Conclude the discussion by asking students to identify the decay factor for 20 minutes and what it means. (\((0.0625)^{\frac13}\), or about 39.7% of the drug remains in the body after 20 minutes.)
Lesson Synthesis
Lesson Synthesis
The goal of this discussion is to summarize how fractional exponents and exponential functions come together in this lesson. Display the graph for all to see and tell students it is the function \(B=2^h\), which models the population of a certain bacteria \(B\), in thousands, \(h\) hours after being counted.
 “What are the coordinates of \(P\) and what do they mean in this context?” (\(\left(\frac{1}{4},2^{\frac{1}{4}}\right)\) or about \((0.25, 1.19)\). 15 minutes after the hour, the population is about 1,189.)

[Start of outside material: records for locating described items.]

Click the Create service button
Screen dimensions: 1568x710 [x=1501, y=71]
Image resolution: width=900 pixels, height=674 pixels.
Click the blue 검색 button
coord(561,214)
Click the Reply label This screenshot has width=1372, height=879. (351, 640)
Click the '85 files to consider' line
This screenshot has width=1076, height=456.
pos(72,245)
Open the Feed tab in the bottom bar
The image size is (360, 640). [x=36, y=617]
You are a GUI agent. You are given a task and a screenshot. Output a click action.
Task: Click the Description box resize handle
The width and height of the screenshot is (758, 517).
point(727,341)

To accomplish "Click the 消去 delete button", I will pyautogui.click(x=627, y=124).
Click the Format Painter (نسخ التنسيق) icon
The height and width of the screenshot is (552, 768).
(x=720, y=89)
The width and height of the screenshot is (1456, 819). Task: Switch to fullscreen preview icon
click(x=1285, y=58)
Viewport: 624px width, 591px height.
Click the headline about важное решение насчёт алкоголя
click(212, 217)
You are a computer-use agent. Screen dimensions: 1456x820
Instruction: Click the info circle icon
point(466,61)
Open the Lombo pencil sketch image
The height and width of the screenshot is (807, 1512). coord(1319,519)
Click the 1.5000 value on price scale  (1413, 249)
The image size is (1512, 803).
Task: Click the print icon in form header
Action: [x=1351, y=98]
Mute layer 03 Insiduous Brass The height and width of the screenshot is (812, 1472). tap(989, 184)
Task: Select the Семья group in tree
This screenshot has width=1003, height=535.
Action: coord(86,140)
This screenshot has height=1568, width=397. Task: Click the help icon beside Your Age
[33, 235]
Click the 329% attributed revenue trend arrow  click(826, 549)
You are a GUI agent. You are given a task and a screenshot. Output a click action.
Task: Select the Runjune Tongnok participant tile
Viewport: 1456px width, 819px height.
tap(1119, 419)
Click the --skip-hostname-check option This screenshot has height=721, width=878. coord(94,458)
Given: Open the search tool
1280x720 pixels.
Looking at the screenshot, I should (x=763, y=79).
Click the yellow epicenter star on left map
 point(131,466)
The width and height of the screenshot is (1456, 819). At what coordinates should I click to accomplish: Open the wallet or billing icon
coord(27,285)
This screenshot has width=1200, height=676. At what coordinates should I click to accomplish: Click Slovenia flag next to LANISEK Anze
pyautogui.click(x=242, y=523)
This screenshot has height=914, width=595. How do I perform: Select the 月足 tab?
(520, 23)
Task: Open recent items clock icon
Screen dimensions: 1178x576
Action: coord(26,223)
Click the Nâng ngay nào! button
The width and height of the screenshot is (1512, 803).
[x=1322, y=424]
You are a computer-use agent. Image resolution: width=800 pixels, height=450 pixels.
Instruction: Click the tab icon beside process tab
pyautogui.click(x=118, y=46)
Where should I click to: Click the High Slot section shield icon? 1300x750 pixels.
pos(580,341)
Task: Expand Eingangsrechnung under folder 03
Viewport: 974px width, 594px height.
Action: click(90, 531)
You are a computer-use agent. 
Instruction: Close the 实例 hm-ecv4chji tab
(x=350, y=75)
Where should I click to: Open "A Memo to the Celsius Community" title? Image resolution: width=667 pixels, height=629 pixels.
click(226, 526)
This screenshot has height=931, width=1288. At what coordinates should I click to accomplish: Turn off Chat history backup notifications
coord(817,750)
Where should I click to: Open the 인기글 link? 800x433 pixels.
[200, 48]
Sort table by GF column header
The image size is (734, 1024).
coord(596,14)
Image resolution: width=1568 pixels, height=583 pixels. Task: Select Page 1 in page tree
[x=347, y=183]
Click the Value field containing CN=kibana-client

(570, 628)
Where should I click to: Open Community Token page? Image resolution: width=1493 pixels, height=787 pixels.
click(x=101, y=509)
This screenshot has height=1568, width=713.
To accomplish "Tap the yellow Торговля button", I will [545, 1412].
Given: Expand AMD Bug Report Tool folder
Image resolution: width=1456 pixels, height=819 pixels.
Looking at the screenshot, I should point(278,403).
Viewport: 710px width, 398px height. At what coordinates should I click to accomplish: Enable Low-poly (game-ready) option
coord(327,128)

 “What are the coordinates of \(Q\) and what do they mean in this context?” (\(\left(\frac{5}{4},2^{\frac{5}{4}}\right)\) or about \((1.25,2.38)\). 1 hour and 15 minutes after being counted, the population is about 2,378.)
If students notice that the value of the function at \(Q\) is twice the value at \(P\), invite students to reason about why that is true. (The interval between \(\frac14\) and \(\frac54\) is 1 hour, which means the outputs are related by a factor of 2.) Reasoning more deeply about why this is true is a focus of a future lesson, so it is okay to skip discussing this feature of exponential functions now.
Throughout this unit, we will encounter exact expressions like \(2^{\frac{1}{3}}\) and their approximations like 1.26. Exact expressions are important for revealing mathematical structure while approximations are important for estimating values, especially in concrete situations. When a value is approximate, rather than exact, it is important to note this: \(2^{\frac{1}{3}} \approx 1.26\).
3.4: Cooldown  Flea Treatment (5 minutes)
CoolDown
Teachers with a valid work email address can click here to register or sign in for free access to CoolDowns.
Student Lesson Summary
Student Facing
Some exponential functions can have inputs that are any numbers on the number line, not just integers.
Suppose the area of a pond covered by algae \(A\), in square meters, is modeled by \(A = 200 \boldcdot \left(\frac{1}{2}\right)^w\) where \(w\) is the number of weeks since a treatment was applied to the pond. How could we use this equation to determine the area covered after 1 day?
Well, since \(w=1\) is one week and each week has 7 days, \(w=\frac17\) is 1 day. So after 1 day, the algae covers \(200 \left(\frac{1}{2}\right)^{\frac{1}{7}}\) square meters, or about 181 square meters. Using a calculator, we know that the expression \(\left(\frac{1}{2}\right)^{\frac{1}{7}}\), which is equivalent to \(\sqrt[7]{\frac{1}{2}}\), is about about 0.906. This means that after 1 day, only 91% of the algae from the previous day remains.
This information can also be seen on a graph representing the area. The point at \((1, 100)\) marks the area covered by the algae after 1 week. Point \(P\) marks the covered area after \(\frac{1}{7}\) of a week or one day.
The graph can be used to estimate the vertical coordinate of \(P\) and shows that it is close to 180.